“MIO SIGNORE E MIO DIO”
Nella vita di ogni giorno, siamo un po’ tutti come Tommaso: viviamo momenti di stanchezza, di dubbio o di delusione in cui vorremmo “toccare con mano” una soluzione o una prova che le cose andranno bene. Questa esclamazione non è una lezione di religione, ma un grido di liberazione.
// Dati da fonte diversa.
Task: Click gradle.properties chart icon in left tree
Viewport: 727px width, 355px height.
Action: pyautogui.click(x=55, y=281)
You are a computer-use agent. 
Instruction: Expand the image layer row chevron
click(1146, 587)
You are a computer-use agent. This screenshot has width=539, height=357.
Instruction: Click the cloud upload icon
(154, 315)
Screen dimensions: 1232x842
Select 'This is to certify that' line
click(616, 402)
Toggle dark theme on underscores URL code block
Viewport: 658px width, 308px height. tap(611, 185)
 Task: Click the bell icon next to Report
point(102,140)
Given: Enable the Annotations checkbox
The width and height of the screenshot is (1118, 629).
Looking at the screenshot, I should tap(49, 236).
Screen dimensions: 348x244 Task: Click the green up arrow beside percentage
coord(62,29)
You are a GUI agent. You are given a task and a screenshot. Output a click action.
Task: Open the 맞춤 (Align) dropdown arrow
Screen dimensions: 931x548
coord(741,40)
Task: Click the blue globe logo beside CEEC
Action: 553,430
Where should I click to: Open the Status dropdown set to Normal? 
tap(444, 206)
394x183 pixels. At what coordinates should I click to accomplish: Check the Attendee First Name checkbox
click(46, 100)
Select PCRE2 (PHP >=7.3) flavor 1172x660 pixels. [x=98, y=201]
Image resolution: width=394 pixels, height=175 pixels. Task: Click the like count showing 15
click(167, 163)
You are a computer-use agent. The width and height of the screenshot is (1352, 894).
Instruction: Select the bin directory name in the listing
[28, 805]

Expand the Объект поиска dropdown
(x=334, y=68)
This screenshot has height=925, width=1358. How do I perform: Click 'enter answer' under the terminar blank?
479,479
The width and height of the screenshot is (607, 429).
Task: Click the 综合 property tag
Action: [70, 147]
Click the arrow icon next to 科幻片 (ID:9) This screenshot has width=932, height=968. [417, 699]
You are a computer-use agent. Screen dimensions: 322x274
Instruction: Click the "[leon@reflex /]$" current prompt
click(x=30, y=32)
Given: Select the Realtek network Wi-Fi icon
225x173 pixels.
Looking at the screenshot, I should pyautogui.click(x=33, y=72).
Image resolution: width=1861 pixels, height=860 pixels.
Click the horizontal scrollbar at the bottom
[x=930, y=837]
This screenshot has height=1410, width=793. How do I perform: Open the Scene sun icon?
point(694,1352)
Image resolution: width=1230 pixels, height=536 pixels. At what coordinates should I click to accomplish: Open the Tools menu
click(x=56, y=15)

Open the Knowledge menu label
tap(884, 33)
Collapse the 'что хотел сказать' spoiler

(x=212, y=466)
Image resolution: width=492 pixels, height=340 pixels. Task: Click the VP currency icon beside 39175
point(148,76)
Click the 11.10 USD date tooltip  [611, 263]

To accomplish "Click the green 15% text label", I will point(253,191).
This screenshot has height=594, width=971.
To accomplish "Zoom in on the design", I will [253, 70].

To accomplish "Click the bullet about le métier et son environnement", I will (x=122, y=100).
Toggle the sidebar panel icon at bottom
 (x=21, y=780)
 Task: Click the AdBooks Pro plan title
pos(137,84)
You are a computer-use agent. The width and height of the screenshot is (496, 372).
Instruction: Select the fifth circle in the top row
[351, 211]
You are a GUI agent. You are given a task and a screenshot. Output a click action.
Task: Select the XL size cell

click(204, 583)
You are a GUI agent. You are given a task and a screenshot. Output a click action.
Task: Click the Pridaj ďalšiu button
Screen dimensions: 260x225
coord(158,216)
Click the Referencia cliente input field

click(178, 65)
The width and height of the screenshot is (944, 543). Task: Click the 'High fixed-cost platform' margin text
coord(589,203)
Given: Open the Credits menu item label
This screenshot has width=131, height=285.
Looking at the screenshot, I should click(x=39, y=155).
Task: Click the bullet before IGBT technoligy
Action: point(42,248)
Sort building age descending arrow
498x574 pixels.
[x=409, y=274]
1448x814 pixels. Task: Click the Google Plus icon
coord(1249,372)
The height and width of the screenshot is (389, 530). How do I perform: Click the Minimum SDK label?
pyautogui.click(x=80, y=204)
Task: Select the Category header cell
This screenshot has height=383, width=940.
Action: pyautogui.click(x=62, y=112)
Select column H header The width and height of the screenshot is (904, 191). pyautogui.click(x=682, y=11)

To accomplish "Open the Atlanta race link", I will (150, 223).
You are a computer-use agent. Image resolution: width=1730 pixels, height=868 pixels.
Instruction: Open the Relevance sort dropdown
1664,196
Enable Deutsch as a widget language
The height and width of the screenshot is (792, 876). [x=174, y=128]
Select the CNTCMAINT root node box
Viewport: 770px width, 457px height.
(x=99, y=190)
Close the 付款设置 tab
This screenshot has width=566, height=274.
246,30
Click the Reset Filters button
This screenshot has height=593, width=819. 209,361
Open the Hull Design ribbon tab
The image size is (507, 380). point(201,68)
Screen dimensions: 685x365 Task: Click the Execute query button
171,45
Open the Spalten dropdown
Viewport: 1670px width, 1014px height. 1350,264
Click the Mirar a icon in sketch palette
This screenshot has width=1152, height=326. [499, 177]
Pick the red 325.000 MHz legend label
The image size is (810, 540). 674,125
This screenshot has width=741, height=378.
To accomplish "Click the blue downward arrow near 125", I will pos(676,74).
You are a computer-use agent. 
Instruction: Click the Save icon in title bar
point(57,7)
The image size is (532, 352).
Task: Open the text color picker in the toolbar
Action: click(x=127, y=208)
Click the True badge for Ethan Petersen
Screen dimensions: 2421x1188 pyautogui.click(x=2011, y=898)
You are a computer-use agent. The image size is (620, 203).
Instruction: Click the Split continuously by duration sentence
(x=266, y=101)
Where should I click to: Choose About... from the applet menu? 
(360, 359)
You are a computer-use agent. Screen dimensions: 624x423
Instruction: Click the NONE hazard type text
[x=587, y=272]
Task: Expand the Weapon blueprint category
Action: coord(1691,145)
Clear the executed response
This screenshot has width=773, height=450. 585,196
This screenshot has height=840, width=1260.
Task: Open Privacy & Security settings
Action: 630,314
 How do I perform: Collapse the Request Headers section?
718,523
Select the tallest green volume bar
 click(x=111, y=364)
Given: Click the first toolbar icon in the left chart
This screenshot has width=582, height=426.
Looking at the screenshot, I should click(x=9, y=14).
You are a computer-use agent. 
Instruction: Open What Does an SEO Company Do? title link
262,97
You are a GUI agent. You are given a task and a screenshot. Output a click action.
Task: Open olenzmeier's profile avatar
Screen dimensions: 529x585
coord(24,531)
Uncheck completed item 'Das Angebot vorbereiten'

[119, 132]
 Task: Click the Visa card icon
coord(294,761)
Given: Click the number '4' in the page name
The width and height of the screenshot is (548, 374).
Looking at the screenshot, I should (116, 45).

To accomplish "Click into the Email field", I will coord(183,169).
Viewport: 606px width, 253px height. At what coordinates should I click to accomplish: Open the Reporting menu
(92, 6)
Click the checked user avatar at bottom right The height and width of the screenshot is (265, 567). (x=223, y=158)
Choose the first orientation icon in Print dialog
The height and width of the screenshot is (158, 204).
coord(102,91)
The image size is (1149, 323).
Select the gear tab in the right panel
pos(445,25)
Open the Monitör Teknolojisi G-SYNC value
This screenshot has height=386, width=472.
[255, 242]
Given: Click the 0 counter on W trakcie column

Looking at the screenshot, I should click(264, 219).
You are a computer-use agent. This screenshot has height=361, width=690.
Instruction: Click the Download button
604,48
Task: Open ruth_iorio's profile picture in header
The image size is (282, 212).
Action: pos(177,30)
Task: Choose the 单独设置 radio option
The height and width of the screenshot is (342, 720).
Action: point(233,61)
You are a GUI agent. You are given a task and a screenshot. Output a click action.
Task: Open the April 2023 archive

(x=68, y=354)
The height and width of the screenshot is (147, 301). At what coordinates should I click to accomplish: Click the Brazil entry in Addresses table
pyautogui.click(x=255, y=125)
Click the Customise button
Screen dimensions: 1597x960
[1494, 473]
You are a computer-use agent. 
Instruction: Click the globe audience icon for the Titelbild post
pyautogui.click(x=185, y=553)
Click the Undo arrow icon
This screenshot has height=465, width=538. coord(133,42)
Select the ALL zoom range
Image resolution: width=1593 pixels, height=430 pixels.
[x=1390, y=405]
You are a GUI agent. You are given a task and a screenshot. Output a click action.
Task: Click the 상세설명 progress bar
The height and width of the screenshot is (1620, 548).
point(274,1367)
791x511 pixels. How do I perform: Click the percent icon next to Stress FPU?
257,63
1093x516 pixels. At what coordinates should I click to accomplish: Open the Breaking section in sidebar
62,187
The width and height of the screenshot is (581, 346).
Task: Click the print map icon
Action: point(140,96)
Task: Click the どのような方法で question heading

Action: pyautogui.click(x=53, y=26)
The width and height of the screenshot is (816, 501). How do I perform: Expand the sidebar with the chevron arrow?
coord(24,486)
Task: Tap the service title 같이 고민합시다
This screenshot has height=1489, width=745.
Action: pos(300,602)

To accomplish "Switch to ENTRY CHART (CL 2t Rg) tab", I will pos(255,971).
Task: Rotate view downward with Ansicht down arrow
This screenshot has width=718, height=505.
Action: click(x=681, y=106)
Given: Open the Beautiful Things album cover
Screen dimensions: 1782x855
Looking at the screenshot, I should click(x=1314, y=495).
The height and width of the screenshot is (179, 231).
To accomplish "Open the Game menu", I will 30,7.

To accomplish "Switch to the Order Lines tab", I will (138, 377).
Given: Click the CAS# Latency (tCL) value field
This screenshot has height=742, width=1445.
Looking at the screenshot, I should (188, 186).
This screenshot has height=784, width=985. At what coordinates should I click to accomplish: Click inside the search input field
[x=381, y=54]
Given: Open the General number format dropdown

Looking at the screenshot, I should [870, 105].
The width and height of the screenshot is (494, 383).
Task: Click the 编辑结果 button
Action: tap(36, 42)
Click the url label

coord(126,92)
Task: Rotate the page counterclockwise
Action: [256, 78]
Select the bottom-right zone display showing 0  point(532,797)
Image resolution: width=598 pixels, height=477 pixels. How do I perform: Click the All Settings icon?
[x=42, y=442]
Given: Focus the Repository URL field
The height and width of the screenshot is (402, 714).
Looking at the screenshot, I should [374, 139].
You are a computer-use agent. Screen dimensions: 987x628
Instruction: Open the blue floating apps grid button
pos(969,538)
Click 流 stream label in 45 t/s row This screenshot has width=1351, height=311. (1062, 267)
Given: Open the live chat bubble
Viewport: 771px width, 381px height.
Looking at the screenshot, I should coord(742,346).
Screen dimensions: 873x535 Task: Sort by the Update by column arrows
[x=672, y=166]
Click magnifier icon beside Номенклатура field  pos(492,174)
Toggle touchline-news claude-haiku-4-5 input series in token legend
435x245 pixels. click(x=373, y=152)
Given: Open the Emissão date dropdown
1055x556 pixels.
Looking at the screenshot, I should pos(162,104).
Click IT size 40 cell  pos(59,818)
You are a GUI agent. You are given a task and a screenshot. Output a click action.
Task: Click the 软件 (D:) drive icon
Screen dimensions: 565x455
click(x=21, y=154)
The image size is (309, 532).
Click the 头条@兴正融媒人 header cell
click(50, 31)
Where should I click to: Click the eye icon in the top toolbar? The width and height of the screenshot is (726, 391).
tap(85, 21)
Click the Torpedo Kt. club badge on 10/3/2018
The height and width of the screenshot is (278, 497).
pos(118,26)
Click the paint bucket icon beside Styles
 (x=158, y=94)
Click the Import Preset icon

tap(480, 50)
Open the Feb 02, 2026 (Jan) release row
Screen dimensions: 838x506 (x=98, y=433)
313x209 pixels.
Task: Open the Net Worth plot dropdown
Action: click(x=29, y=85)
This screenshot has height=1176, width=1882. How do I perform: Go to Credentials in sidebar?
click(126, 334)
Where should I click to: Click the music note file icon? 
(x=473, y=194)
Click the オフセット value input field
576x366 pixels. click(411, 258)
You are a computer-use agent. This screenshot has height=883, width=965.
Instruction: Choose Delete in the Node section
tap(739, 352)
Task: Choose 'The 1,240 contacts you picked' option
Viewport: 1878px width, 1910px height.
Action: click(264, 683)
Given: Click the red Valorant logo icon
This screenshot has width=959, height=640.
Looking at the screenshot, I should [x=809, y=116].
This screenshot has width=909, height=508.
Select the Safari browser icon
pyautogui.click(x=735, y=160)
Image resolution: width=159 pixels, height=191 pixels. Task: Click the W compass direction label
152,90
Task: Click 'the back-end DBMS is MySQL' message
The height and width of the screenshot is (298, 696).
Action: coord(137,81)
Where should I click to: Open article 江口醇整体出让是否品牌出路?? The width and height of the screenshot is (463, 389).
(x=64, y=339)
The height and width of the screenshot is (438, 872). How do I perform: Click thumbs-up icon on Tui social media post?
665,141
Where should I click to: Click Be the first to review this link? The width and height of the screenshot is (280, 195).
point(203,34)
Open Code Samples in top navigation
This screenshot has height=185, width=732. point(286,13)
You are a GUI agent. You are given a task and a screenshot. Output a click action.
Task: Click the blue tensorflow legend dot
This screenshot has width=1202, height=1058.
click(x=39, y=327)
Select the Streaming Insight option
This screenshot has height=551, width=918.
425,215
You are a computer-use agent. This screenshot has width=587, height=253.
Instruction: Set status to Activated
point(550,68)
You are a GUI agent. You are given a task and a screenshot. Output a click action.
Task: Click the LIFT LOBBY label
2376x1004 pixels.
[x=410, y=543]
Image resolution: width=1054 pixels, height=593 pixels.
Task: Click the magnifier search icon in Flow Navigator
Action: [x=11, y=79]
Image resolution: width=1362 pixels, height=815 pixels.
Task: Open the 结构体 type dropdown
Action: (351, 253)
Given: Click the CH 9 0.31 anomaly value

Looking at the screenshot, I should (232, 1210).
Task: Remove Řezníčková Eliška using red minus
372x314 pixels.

Ci insegna che la fede non è seguire una teoria astratta, ma riconoscere una presenza amica che cammina al nostro fianco.
Dire “Mio Signore” significa smettere di lottare da soli contro tutto e tutti, accettando che non dobbiamo avere sempre il controllo su ogni cosa. È il passaggio dal dubbio alla fiducia: Tommaso, che era il più scettico, diventa quello che sente Dio più vicino di chiunque altro. Per l’uomo di oggi, questo significa che anche le nostre ferite e le nostre incertezze possono diventare il punto di partenza per un legame autentico e personale con il senso della vita, trasformando la paura in una profonda pace interiore.
IMPEGNO
L’impegno per questa settimana è trasformare il lamento in gratitudine. Ogni volta che avverti il desiderio di lamentarti per un imprevisto o una fatica, fermati un istante e sforzati di trovare una piccola cosa positiva accaduta nella giornata per cui dire “grazie”. Questo semplice esercizio allena il tuo cuore a riconoscere la presenza del bene anche nelle difficoltà, trasformando il pessimismo in quella pace interiore che Gesù dona ai suoi discepoli.